On croit souvent, à tort, que le président de la République italienne est un chef de l’Etat soliveau (version IIIème et IVème République françaises). Il n’en est rien. Alors que la notion de « pouvoir propre » n’existe pas en Italie et que tous ses actes doivent recevoir contreseing, une coutume lui octroie un pouvoir discrétionnaire en matière de dissolution. Il n’hésite pas (cf. Napolitano Jadis) à intervenir dans l’iter législatif. Selon moi, l’Italie a inventé – depuis des années – le régime semi-présidentiel « à l’insu de son plein gré ». Le refus sans précédent de Mattarella engendre (et engendrera) un intense débat constitutionnel. Première lecture, celle de Sandulli. Et un constat : le chef de l’Etat nomme le Président du Conseil et, sur proposition de ce dernier, les ministres (article 92 C.). Tout acte du chef de l’Etat est « atto complesso » (duumvirale) nécessitant son seing et le contreseing ministériel. Paralysie normative et institutionnelle il y a sans seing et contreseing. Le reste est interprétation disait Sandulli[1]. Seconde lecture, présidentialiste (celle de M. Luciani par ex.) : gardien de l’unité nationale, le chef de l’Etat a régulièrement exercé ses attributions constitutionnelles, assumant ses obligations institutionnelles. Troisième lecture, parlementariste : le chef de l’Etat est le notaire de la République. Tous ses actes doivent être contresignés par les ministres qui les ont proposés, ces derniers en assumant la responsabilité » (article 89 C.) ; le contreseing emporte transfert de responsabilité. Le seing présidentiel est  « atto dovuto », le chef de l’Etat étant irresponsable (article 90 C.). Là où il y a pouvoir, il y a responsabilité répétait  Duguit. Le M5* a envisagé un temps « l’empeachment » (article 90 C. : « haute trahison » ou « attentat à la Constitution ») de Mattarella ; aucun écho politique et doctrinal.

Quelle devrait être la nature des relations entre l’Italie et l’Union européenne ?

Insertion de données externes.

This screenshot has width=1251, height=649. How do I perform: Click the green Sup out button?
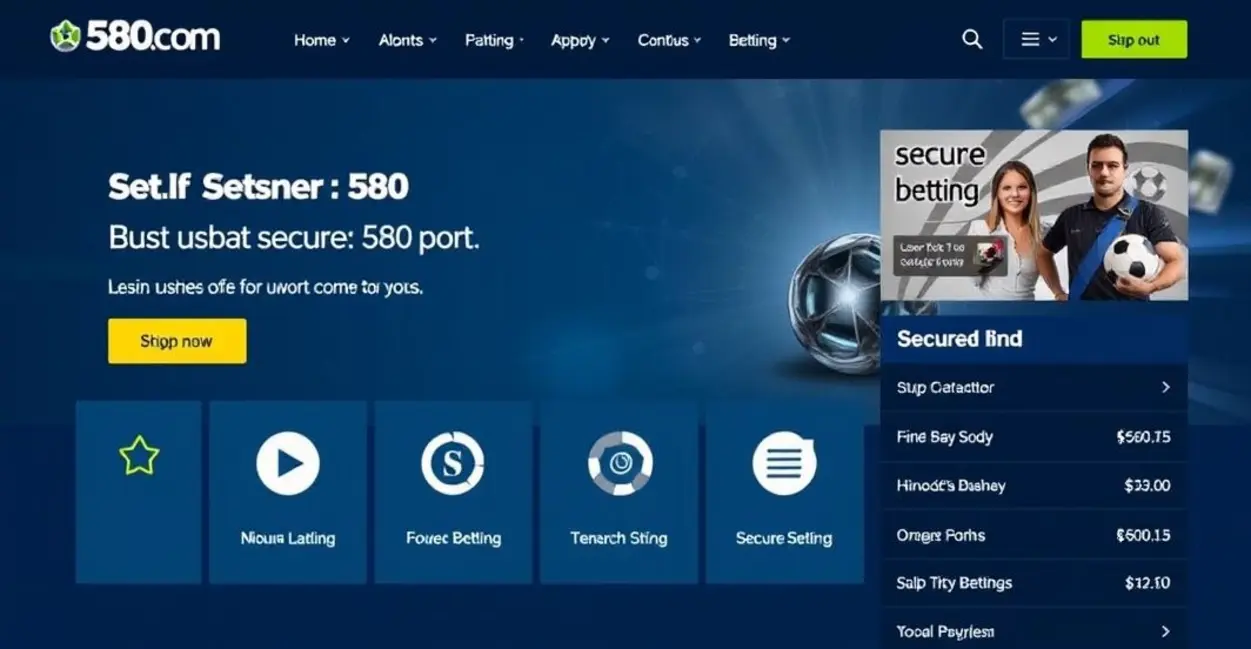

La coalition actuelle est encore inédite au regard de celle qui la précède. Durant la précédente législature, le centre-gauche et le centre-droit dissident avaient généré des gouvernements (Letta/Alfano, Renzi/Alfano, Gentiloni/Alfano) en adéquation avec les engagements européens de l’Italie. Le Gouvernement Lega/M5* dénonce le carcan de la zone euro et la politique monétaire de Francfort, frein selon eux à la croissance et l’expansion économiques du pays. Mattarella – dans la droite ligne de ses prédécesseurs au Quirinale – a  rappelé que l’euro-compatibilité italienne n’était pas négociable. Cela explique d’ailleurs les discussions tendues quant au nom du futur ministre de l’Economie. Si la majorité rompait avec l’orthodoxie UE, nul doute que Mattarella utiliserait le verbe présidentiel (les esternazioni), refuserait de signer certains actes, voire aurait recours au droit de dissolution. La désignation de Tria à l’Economie est censée représenter une garantie. Reste la question de l’immigration à propos de  laquelle la Lega développe, depuis toujours, des positions radicales. Et un discours discours souverainiste anti-UE commun au M5* et à la Lega.

Question : que devient le discours électoral une fois l’accession au pouvoir advenue, surtout si l’on veut le conserver ?

[1]Merci à mon ami et collègue Andréa Deffenu – Professeur de droit constitutionnel à l’Université de Cagliari – pour ce salutaire rappel.